Friday, November 17, 2006

The "no alternative" situation: what Jews have to teach nationalists all over the world

A naive and yet logical observer might be surprised reading Turkey's warning to Iraqi Kurds in the matter of independence. His reasoning would roughly follow these lines: in Turkey's eyes Turkey's own Kurds are a problem; the birth of a neighbouring Kurdistan would act as a magnet by spiriting Kurds across the border solving a lot of internal problems. Why oppose it then?

This is indeed a naive view because of course Turkey fears that a neighbouring Kurdistan would prompt Turkey's own Kurds either to strive towards an independent state or towards an annexation of their part of Turkey with the newborn state.

At the birth of Israel Jews were given an oddly shaped state, small, hard to defend and rather barren but this was the chance given to them and they would not waste it by asking for more.
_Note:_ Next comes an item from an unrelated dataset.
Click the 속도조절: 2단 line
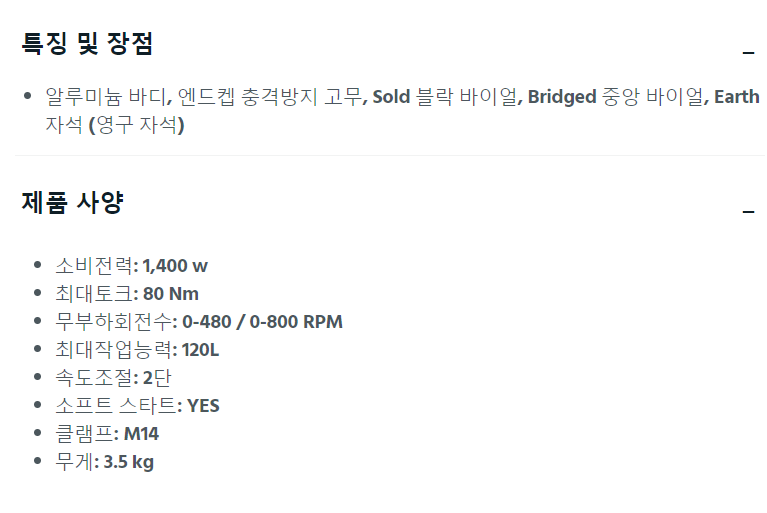The width and height of the screenshot is (767, 513). click(113, 378)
They did not try to extend it (ouch! I can hear the anti-Zionists cringe) and they made one of their goals to attract all the world's Jews. (The fact that many Sephardi complained about the way the were treated does not change the fact that they were welcome in Israel.)

In this Kurds are at fault in not making clear, by word or deed, that, first, they would not want to carve anything out of Turkey and second, that they would welcome any Turkish Kurd into Iraqi Kurdistan turning it into some sort of Kurdish Israel. About this second point I am not sure they would. We are talking about Kurdistan but there are other fairly similar situations.

The "no alternative" situation is the one where Jews took what they were offered and toiled for it, knowing that this was all they could get. If you will it, it's not a dream: I guess that many nations across the world prefer to keep dreaming.